The interview process not only takes longer than it used to, but many companies are upping the game, asking tough interview questions (Google's brain-teasers, anyone?) or requiring potential hires to perform skill tests.

That prompted employment site Glassdoor to examine whether those interviews lead to greater or lower job satisfaction among eventual hires, said Glassdoor chief economist Andrew Chamberlain.

The result? Employees who reported that they had gone through a relatively tough interview process were happier in their jobs, with the study finding that a 10 percent more difficult interview was associated with 2.6 percent higher satisfaction later on. While that bump is small, the satisfaction gain is statistically relevant, and demonstrates that it's worthwhile for companies to examine whether they are appropriately screening candidates, Chamberlain said.

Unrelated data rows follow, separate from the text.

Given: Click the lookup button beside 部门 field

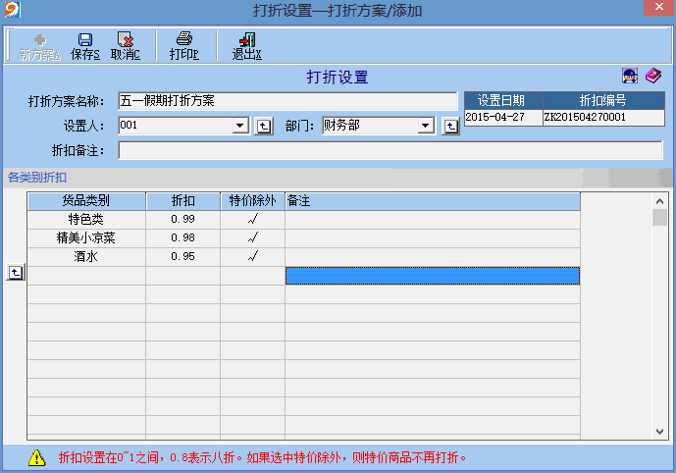Looking at the screenshot, I should 450,126.
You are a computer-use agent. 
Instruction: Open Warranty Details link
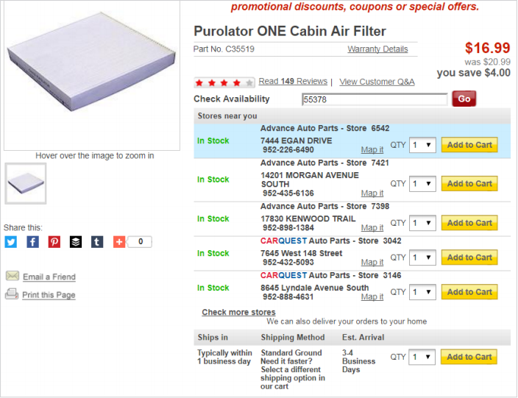tap(377, 49)
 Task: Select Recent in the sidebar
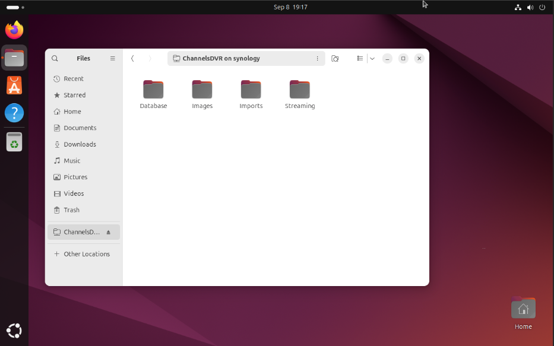point(74,79)
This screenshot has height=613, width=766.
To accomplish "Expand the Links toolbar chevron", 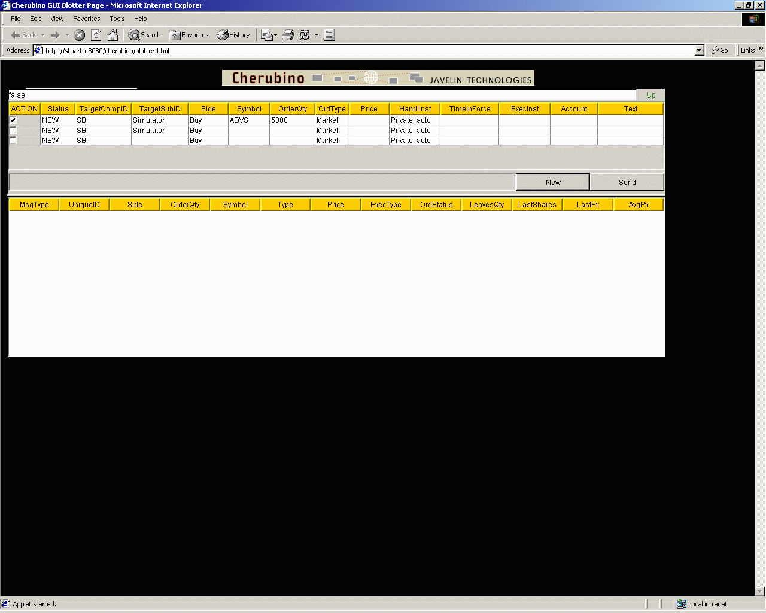I will 761,49.
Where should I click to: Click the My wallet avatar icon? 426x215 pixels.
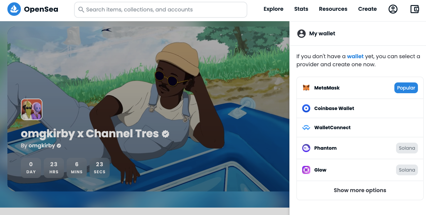(301, 34)
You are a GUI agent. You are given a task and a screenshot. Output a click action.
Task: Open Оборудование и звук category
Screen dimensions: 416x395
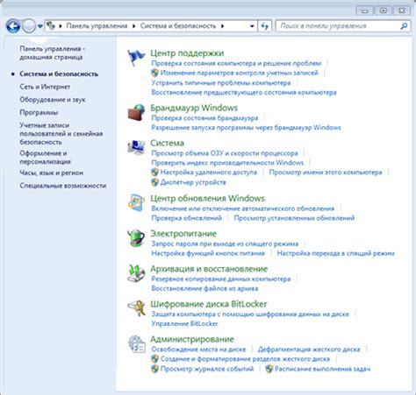coord(53,100)
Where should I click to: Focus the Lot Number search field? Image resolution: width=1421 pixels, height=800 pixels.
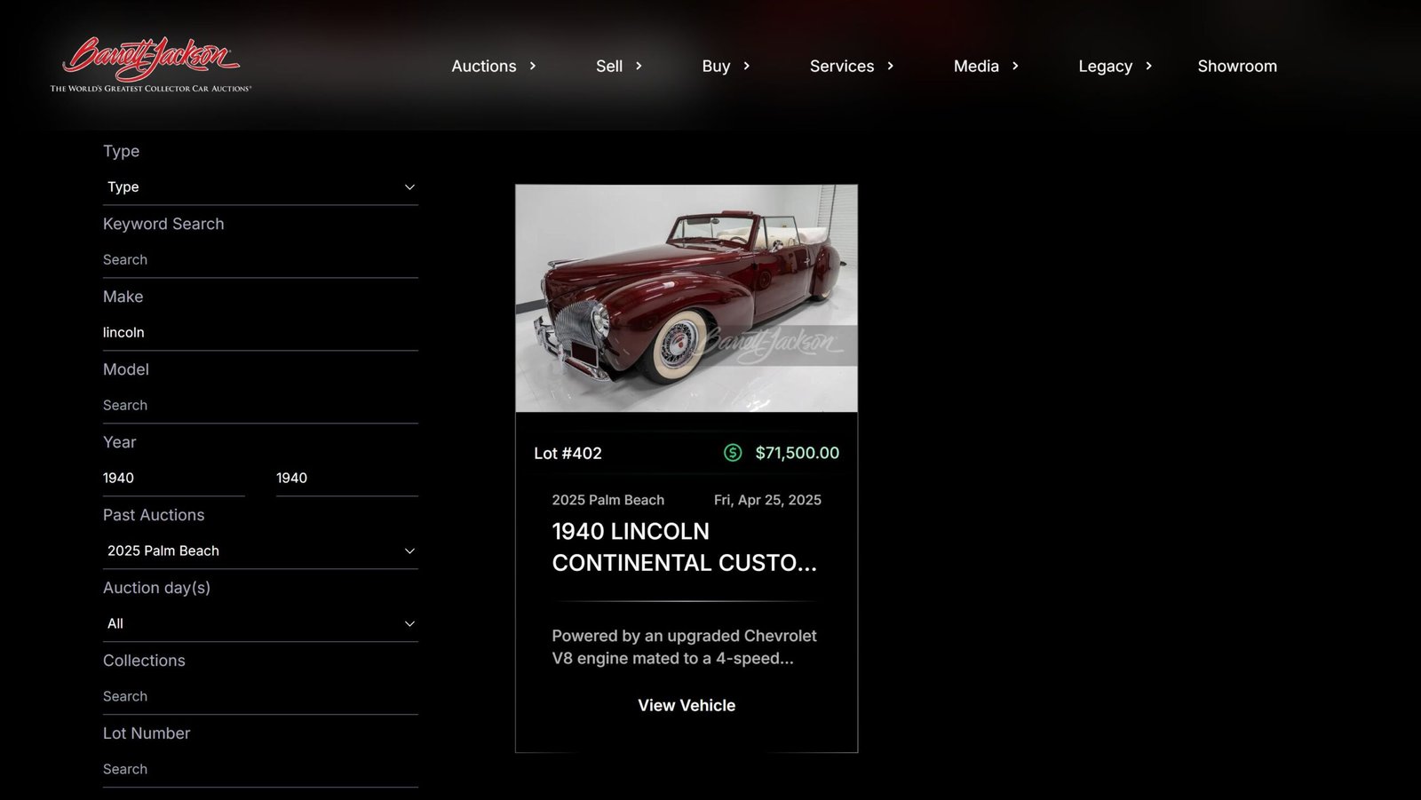260,770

"The interview process is like a dating process between companies and workers," he said. "What both sides are doing is trying to test out the other one to see if they are a good match. What this research is telling us is the best way to get good job fit is to have an interview that 's very specific about skills and pushes people to demonstrate they are the right fit for the job."

In the research, conducted by Chamberlain and Glassdoor research fellow Ayal Chen-Zion, employees scored the difficulty of their job interviews on a five-point scale, with five being the most difficult. The optimal difficulty rating that leads to the highest employee satisfaction is 4, the company found.

Job interviews can be too difficult, veering into dysfunctional, however. Processes that are ranked as a 5 in difficulty can be a red flag, with the research finding that employees had lower satisfaction than those who rated interviews as a 4 difficulty.

"The ideal difficulty was 4 out of 5," he added. An interview rated as 5 points can feel like "an incredibly stressful experience. It's not giving them any wins in the interview."

Easier interviews also can backfire, since they can lead to hires who aren't the right fit for the job or company culture, leading to lower job satisfaction, Glassdoor said.

Employers shouldn't shy away from tough questions, Chamberlain said. "Ask questions that are specific and have a reason behind them," he said. "Ask a hard question that's directly related to the job, like a coding test."

The average interview process in the U.S. now takes almost 23 days, up from only 12.6 days in 2010, Glassdoor found in research conducted earlier this year. That longer hiring process is due to more levels of screening, such as skills tests and background checks. The risk, however, is that some potential hires may walk away or receive a job offer from another company.

Of course, the interview process is just one factor in job satisfaction, with the bigger impact coming from how employees feel about management, whether they have advancement opportunities, and whether the corporate environment is healthy or toxic.

As for those Google brain-teasers, which asked potential hires to estimate how many golf balls can fit inside a 747, even Google itself has now backed away from them. That's all for the better, Chamberlain noted.

"They are often unrelated to the requirements of the job," he noted. "The best questions are ones that are less vague and more specific, such as coding tests, writing tests, or presentation tests. The reason why some of those brainteasers are going out of style is companies found they aren't closely enough linked to the job at hand."